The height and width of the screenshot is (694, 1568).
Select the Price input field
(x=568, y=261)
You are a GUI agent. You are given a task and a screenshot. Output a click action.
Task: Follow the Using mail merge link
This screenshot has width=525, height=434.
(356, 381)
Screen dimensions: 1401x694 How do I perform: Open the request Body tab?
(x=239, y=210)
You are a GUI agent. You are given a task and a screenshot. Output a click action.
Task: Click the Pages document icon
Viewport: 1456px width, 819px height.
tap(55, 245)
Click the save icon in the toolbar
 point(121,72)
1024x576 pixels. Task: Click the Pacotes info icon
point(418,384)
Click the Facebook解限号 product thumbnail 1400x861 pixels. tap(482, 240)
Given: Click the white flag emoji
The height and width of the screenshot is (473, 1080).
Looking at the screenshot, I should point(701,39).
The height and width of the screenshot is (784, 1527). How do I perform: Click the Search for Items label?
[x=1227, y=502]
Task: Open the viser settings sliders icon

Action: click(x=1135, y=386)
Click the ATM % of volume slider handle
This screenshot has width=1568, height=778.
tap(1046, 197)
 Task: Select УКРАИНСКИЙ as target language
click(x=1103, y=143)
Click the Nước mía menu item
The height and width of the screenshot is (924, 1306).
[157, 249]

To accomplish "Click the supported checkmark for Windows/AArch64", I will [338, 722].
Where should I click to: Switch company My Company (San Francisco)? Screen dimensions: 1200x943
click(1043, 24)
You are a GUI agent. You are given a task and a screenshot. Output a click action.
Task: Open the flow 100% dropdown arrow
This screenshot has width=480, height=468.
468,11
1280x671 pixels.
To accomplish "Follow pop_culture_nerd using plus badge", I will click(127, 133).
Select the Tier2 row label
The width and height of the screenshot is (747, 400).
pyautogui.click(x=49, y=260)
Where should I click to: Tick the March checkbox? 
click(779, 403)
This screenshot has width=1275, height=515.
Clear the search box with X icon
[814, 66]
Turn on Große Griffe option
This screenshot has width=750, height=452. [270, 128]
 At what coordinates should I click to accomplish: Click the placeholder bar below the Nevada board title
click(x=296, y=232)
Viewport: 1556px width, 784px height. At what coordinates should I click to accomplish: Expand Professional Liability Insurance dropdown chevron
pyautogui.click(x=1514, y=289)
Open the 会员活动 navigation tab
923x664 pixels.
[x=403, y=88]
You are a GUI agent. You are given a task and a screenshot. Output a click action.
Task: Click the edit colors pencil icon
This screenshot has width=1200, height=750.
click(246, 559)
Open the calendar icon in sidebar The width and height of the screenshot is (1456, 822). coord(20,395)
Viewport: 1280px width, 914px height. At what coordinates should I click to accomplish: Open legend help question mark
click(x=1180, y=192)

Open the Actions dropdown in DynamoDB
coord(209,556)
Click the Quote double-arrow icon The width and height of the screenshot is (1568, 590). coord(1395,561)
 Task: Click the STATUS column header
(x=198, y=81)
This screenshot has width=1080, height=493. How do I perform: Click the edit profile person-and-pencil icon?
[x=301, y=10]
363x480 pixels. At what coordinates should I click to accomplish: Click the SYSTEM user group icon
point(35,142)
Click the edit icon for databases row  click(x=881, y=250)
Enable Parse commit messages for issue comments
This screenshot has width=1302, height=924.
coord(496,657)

* * * * * * * * *

■ YOUR OBJECTIVE: Copy out the part of the entries above that opens with the line containing "Given: Click the white flag emoji" and closes with the line containing "[x=403, y=88]", including both of those lines, without changing anything.

■ SOLUTION TO THIS TASK:
Given: Click the white flag emoji
The height and width of the screenshot is (473, 1080).
Looking at the screenshot, I should point(701,39).
The height and width of the screenshot is (784, 1527). How do I perform: Click the Search for Items label?
[x=1227, y=502]
Task: Open the viser settings sliders icon

Action: click(x=1135, y=386)
Click the ATM % of volume slider handle
This screenshot has width=1568, height=778.
tap(1046, 197)
 Task: Select УКРАИНСКИЙ as target language
click(x=1103, y=143)
Click the Nước mía menu item
The height and width of the screenshot is (924, 1306).
[157, 249]

To accomplish "Click the supported checkmark for Windows/AArch64", I will [338, 722].
Where should I click to: Switch company My Company (San Francisco)? Screen dimensions: 1200x943
click(1043, 24)
You are a GUI agent. You are given a task and a screenshot. Output a click action.
Task: Open the flow 100% dropdown arrow
This screenshot has width=480, height=468.
468,11
1280x671 pixels.
To accomplish "Follow pop_culture_nerd using plus badge", I will click(127, 133).
Select the Tier2 row label
The width and height of the screenshot is (747, 400).
pyautogui.click(x=49, y=260)
Where should I click to: Tick the March checkbox? 
click(779, 403)
This screenshot has width=1275, height=515.
Clear the search box with X icon
[814, 66]
Turn on Große Griffe option
This screenshot has width=750, height=452. [270, 128]
 At what coordinates should I click to accomplish: Click the placeholder bar below the Nevada board title
click(x=296, y=232)
Viewport: 1556px width, 784px height. At what coordinates should I click to accomplish: Expand Professional Liability Insurance dropdown chevron
pyautogui.click(x=1514, y=289)
Open the 会员活动 navigation tab
923x664 pixels.
[x=403, y=88]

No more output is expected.